Ici on a un cas d’école. Le deuxième jeu de Movie Games se trouve être le deuxième opus d’une série érotico-horrifique. Après Lust for Darkness - que j’avais détesté car nul -, M.G. nous sort Lust from Beyond en guise de suite un chouya mieux travaillé; plus long, mieux scénarisé, plus beau, mieux optimisé, que le premier opus, lequel j’y cherchais une certaine esthétique érotico-baroque, que je n’ai finalement jamais su trouver.
Sorti presque de nulle part, l’épisode deux, Lust from Beyond, est arrivé discrètement sans faire trop de bruit (contrairement à Agony) et les premières images proposaient quelque chose qui avait franchement de la gueule.

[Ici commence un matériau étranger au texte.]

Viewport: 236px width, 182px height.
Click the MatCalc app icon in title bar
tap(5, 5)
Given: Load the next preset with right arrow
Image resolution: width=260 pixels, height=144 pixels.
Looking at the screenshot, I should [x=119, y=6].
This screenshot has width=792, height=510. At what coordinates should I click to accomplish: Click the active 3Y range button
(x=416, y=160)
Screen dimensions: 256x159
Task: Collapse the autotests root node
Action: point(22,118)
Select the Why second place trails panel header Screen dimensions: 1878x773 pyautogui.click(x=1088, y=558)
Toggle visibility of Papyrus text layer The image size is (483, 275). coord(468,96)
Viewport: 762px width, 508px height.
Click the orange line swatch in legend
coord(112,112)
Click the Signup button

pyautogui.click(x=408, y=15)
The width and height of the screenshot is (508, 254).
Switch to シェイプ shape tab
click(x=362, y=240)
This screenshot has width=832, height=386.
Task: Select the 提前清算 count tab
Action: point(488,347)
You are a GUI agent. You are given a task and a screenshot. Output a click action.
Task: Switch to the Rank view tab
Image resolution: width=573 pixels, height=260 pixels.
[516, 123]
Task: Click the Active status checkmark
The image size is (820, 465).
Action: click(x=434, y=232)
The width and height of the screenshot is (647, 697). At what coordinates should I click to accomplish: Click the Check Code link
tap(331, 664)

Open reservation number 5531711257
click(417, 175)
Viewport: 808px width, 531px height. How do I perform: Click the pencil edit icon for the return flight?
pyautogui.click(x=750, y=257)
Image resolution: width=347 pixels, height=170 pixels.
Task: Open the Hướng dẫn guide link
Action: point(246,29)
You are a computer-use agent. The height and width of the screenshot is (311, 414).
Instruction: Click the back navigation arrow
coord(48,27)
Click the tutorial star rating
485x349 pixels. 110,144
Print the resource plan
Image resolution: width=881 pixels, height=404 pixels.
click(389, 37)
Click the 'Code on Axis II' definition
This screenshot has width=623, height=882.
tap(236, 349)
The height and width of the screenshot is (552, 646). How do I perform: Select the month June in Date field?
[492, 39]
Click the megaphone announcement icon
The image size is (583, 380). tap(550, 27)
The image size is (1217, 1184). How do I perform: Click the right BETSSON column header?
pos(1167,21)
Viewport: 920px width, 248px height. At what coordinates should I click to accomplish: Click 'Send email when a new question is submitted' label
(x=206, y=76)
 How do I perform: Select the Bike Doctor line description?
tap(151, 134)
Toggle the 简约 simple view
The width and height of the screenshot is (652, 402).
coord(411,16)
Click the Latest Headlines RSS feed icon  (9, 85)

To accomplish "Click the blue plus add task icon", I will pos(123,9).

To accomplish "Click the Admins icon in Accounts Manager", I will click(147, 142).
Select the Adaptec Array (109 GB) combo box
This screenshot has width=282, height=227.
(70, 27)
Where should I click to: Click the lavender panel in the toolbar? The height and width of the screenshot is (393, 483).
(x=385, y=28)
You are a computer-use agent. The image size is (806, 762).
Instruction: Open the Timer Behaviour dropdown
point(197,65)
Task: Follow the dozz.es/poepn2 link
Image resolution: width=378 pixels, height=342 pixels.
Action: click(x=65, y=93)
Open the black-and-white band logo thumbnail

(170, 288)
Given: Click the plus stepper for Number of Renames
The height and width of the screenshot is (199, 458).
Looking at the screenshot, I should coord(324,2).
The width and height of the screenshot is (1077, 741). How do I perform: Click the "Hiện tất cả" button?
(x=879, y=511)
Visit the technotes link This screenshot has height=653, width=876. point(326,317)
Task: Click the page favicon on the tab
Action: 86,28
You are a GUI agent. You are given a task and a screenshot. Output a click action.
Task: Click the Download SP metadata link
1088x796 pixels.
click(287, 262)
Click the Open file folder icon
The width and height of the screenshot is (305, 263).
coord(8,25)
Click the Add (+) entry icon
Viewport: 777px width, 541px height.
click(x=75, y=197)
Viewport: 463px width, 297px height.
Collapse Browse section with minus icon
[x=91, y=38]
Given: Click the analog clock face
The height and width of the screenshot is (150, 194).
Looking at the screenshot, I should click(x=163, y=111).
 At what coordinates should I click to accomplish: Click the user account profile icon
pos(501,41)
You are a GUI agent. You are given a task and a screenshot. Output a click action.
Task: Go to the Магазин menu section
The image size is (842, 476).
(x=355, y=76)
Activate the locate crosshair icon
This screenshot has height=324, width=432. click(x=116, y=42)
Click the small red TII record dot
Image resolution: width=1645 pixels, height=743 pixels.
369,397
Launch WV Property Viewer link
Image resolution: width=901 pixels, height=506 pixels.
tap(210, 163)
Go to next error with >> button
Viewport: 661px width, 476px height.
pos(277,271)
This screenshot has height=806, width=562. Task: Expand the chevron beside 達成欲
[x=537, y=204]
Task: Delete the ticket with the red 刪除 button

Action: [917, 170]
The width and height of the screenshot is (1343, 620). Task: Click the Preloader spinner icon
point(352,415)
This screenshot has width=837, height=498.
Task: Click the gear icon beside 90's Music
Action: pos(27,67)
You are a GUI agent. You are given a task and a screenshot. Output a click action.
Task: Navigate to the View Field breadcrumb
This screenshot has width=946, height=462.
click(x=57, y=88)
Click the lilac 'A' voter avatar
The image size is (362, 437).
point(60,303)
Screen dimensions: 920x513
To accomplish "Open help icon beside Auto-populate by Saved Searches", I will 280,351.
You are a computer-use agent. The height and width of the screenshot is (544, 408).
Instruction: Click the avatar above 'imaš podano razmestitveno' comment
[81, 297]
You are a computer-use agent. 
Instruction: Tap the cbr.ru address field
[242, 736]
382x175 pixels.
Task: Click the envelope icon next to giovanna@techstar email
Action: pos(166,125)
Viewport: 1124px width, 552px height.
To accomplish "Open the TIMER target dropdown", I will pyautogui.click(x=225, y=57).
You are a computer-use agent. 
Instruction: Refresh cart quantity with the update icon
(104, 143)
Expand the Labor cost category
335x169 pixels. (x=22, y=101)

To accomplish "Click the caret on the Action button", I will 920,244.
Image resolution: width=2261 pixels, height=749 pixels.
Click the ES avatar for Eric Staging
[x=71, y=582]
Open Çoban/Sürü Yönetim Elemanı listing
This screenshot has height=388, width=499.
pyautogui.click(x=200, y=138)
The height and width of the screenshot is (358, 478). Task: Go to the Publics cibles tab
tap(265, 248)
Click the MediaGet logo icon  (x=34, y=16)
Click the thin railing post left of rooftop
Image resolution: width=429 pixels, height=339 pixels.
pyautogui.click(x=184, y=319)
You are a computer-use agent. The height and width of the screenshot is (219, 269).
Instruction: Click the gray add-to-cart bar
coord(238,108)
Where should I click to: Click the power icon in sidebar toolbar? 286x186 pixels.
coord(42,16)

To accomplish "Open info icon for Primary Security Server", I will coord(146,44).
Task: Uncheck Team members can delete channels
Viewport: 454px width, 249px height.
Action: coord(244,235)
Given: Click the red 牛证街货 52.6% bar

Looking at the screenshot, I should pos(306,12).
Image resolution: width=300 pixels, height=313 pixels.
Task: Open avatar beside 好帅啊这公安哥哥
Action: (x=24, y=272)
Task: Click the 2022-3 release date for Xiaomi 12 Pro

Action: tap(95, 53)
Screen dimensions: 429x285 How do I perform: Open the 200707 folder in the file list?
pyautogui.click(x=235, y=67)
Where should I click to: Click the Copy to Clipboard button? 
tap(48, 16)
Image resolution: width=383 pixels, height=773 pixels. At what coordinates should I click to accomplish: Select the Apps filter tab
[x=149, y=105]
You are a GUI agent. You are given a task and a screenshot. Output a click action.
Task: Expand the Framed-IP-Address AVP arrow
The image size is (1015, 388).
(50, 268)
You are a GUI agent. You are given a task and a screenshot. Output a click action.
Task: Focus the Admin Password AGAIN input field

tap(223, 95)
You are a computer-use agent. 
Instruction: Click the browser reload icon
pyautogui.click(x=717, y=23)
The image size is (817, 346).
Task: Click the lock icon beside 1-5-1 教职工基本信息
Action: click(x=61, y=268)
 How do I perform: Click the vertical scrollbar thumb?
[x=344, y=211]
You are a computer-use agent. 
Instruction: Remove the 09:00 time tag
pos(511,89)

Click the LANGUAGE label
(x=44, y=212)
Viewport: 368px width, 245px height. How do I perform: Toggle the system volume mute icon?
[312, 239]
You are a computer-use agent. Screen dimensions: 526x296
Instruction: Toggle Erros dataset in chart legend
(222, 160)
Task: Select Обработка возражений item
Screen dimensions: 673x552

Comme dit, ce second opus est nettement mieux travaillé et à divers niveaux, notamment sa DA. On retrouve enfin (pour un jeu de ce type) une esthétique entre le baroque et le Victorien décadent, où l’iconographie religieuse, ou contre-religieuse devrais-je dire (avec des symboliques inversées) est omniprésent.
Certaines zones mettrons en scène une DA inspirée d’H.G. Giger et du mythe Cthulhuyen, avec évidemment une certaines mise en évidence de la débauche sexuelle, rendant l’atmosphère générale franchement dérangeante.